Exercise brief:
Treat the line containing "Task: Open phoebeelly25's" as the first line of the answer and the last line of the data as its final line, reproducing every line between exactly.

[Data extracted from a collection]
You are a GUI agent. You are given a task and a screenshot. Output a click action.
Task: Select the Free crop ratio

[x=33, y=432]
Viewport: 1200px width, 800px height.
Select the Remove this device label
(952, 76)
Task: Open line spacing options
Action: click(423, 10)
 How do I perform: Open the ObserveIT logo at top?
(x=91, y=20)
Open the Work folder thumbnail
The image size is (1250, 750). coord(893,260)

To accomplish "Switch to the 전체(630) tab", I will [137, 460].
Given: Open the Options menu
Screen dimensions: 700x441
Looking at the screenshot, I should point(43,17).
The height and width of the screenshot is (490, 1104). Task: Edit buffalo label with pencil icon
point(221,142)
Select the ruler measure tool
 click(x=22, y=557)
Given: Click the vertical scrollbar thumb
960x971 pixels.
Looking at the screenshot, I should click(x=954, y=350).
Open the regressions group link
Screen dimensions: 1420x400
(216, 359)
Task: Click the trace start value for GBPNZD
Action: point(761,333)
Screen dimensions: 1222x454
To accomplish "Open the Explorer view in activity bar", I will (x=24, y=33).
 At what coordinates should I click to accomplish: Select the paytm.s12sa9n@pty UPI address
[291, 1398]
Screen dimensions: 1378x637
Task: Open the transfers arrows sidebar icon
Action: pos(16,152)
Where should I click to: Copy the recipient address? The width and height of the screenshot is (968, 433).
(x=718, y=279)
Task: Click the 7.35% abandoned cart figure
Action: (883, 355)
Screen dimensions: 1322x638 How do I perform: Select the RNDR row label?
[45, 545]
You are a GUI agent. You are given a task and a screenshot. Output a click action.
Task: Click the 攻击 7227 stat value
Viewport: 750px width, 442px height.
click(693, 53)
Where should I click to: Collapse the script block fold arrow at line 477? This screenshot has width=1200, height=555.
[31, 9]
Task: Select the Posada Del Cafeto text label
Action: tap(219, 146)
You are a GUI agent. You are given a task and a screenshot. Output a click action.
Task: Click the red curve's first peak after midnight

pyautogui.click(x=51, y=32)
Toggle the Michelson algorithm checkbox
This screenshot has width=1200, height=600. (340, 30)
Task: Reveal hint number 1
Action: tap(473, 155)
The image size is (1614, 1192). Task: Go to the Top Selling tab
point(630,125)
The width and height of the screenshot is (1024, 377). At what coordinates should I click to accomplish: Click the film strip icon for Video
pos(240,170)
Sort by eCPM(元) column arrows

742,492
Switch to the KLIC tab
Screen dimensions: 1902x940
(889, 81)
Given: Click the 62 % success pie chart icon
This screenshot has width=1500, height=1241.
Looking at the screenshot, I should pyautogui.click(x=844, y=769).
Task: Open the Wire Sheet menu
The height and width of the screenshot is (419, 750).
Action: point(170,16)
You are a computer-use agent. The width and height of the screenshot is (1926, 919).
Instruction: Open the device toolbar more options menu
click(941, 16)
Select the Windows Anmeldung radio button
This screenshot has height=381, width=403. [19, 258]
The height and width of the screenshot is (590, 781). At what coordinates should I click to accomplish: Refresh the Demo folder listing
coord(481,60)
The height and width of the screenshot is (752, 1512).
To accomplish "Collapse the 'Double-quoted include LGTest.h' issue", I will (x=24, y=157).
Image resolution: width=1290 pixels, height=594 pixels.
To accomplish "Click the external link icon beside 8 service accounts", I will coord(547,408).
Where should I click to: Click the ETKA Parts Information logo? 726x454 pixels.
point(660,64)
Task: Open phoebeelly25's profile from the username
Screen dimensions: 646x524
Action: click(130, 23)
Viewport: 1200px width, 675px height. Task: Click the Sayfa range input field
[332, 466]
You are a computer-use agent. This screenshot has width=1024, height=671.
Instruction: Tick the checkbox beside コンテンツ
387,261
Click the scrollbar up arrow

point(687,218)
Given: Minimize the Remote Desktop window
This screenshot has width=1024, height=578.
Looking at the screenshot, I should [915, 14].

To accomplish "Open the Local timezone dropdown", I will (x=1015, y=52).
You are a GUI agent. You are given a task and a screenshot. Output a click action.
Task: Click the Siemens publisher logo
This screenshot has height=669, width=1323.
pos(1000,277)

Result below:
Task: Open phoebeelly25's profile from the username
Screen dimensions: 646x524
Action: click(130, 23)
Viewport: 1200px width, 675px height. Task: Click the Sayfa range input field
[332, 466]
You are a computer-use agent. This screenshot has width=1024, height=671.
Instruction: Tick the checkbox beside コンテンツ
387,261
Click the scrollbar up arrow

point(687,218)
Given: Minimize the Remote Desktop window
This screenshot has width=1024, height=578.
Looking at the screenshot, I should [915, 14].

To accomplish "Open the Local timezone dropdown", I will (x=1015, y=52).
You are a GUI agent. You are given a task and a screenshot. Output a click action.
Task: Click the Siemens publisher logo
This screenshot has height=669, width=1323.
pos(1000,277)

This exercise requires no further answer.